(Collected data entries)
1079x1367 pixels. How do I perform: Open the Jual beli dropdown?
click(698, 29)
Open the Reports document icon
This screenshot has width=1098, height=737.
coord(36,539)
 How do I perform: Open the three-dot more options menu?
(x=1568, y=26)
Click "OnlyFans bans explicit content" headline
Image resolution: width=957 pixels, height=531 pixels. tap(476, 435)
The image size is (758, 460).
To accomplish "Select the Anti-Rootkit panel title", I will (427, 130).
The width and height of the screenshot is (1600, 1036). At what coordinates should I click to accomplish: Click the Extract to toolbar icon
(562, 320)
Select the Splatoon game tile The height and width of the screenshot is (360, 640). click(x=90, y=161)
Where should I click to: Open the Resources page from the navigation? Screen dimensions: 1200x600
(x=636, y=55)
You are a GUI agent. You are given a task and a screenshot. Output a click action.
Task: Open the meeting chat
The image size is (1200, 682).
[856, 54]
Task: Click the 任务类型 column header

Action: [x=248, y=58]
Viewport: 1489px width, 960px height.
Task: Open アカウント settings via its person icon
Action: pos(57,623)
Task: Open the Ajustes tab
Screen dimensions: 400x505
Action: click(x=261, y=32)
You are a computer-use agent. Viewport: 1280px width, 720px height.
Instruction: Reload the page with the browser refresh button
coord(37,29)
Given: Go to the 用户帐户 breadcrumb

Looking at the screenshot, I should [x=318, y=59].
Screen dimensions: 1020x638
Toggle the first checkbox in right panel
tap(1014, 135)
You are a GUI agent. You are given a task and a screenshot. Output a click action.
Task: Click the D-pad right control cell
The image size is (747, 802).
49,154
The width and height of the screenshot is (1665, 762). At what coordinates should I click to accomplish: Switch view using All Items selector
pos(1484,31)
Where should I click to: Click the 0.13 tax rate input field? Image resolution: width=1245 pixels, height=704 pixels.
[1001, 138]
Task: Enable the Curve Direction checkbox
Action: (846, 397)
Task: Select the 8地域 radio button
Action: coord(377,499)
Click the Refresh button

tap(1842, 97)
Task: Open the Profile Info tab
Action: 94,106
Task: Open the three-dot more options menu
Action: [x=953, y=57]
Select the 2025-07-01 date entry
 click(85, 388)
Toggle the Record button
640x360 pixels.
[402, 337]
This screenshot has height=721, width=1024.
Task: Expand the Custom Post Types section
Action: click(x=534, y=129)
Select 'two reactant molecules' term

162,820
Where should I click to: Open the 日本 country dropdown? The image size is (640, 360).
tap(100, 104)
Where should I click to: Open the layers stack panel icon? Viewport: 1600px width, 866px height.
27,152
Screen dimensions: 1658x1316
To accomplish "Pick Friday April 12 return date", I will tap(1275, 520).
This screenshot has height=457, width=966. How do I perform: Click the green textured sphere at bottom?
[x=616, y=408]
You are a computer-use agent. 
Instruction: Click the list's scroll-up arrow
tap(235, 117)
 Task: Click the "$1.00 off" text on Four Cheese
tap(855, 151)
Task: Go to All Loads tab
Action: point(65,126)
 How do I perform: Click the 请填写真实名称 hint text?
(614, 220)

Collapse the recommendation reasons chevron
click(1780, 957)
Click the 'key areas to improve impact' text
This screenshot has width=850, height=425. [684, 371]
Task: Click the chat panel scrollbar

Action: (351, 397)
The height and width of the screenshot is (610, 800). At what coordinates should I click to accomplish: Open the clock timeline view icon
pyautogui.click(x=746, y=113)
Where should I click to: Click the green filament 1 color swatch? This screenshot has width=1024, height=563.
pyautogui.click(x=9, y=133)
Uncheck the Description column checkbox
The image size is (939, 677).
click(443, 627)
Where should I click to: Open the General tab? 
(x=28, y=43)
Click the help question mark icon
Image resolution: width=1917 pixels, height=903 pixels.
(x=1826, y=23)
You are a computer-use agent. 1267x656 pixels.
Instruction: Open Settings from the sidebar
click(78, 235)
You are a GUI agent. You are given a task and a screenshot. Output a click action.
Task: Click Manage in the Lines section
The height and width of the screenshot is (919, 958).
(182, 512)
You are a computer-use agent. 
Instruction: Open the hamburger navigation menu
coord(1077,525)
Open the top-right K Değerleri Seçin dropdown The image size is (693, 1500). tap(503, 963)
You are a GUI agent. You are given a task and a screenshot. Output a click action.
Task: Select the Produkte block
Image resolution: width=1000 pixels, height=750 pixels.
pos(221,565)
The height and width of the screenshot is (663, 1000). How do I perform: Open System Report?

■ Task objective
Return every record exactly as it was given.

■ Exercise solution
1079x1367 pixels. How do I perform: Open the Jual beli dropdown?
click(698, 29)
Open the Reports document icon
This screenshot has width=1098, height=737.
coord(36,539)
 How do I perform: Open the three-dot more options menu?
(x=1568, y=26)
Click "OnlyFans bans explicit content" headline
Image resolution: width=957 pixels, height=531 pixels. tap(476, 435)
The image size is (758, 460).
To accomplish "Select the Anti-Rootkit panel title", I will (427, 130).
The width and height of the screenshot is (1600, 1036). At what coordinates should I click to accomplish: Click the Extract to toolbar icon
(562, 320)
Select the Splatoon game tile The height and width of the screenshot is (360, 640). click(x=90, y=161)
Where should I click to: Open the Resources page from the navigation? Screen dimensions: 1200x600
(x=636, y=55)
You are a GUI agent. You are given a task and a screenshot. Output a click action.
Task: Open the meeting chat
The image size is (1200, 682).
[856, 54]
Task: Click the 任务类型 column header

Action: [x=248, y=58]
Viewport: 1489px width, 960px height.
Task: Open アカウント settings via its person icon
Action: pos(57,623)
Task: Open the Ajustes tab
Screen dimensions: 400x505
Action: click(x=261, y=32)
You are a computer-use agent. Viewport: 1280px width, 720px height.
Instruction: Reload the page with the browser refresh button
coord(37,29)
Given: Go to the 用户帐户 breadcrumb

Looking at the screenshot, I should [x=318, y=59].
Screen dimensions: 1020x638
Toggle the first checkbox in right panel
tap(1014, 135)
You are a GUI agent. You are given a task and a screenshot. Output a click action.
Task: Click the D-pad right control cell
The image size is (747, 802).
49,154
The width and height of the screenshot is (1665, 762). At what coordinates should I click to accomplish: Switch view using All Items selector
pos(1484,31)
Where should I click to: Click the 0.13 tax rate input field? Image resolution: width=1245 pixels, height=704 pixels.
[1001, 138]
Task: Enable the Curve Direction checkbox
Action: (846, 397)
Task: Select the 8地域 radio button
Action: coord(377,499)
Click the Refresh button

tap(1842, 97)
Task: Open the Profile Info tab
Action: 94,106
Task: Open the three-dot more options menu
Action: [x=953, y=57]
Select the 2025-07-01 date entry
 click(85, 388)
Toggle the Record button
640x360 pixels.
[402, 337]
This screenshot has height=721, width=1024.
Task: Expand the Custom Post Types section
Action: click(x=534, y=129)
Select 'two reactant molecules' term

162,820
Where should I click to: Open the 日本 country dropdown? The image size is (640, 360).
tap(100, 104)
Where should I click to: Open the layers stack panel icon? Viewport: 1600px width, 866px height.
27,152
Screen dimensions: 1658x1316
To accomplish "Pick Friday April 12 return date", I will tap(1275, 520).
This screenshot has height=457, width=966. How do I perform: Click the green textured sphere at bottom?
[x=616, y=408]
You are a computer-use agent. 
Instruction: Click the list's scroll-up arrow
tap(235, 117)
 Task: Click the "$1.00 off" text on Four Cheese
tap(855, 151)
Task: Go to All Loads tab
Action: point(65,126)
 How do I perform: Click the 请填写真实名称 hint text?
(614, 220)

Collapse the recommendation reasons chevron
click(1780, 957)
Click the 'key areas to improve impact' text
This screenshot has width=850, height=425. [684, 371]
Task: Click the chat panel scrollbar

Action: (351, 397)
The height and width of the screenshot is (610, 800). At what coordinates should I click to accomplish: Open the clock timeline view icon
pyautogui.click(x=746, y=113)
Where should I click to: Click the green filament 1 color swatch? This screenshot has width=1024, height=563.
pyautogui.click(x=9, y=133)
Uncheck the Description column checkbox
The image size is (939, 677).
click(443, 627)
Where should I click to: Open the General tab? 
(x=28, y=43)
Click the help question mark icon
Image resolution: width=1917 pixels, height=903 pixels.
(x=1826, y=23)
You are a computer-use agent. 1267x656 pixels.
Instruction: Open Settings from the sidebar
click(78, 235)
You are a GUI agent. You are given a task and a screenshot. Output a click action.
Task: Click Manage in the Lines section
The height and width of the screenshot is (919, 958).
(182, 512)
You are a computer-use agent. 
Instruction: Open the hamburger navigation menu
coord(1077,525)
Open the top-right K Değerleri Seçin dropdown The image size is (693, 1500). tap(503, 963)
You are a GUI agent. You are given a task and a screenshot. Output a click action.
Task: Select the Produkte block
Image resolution: width=1000 pixels, height=750 pixels.
pos(221,565)
The height and width of the screenshot is (663, 1000). How do I perform: Open System Report?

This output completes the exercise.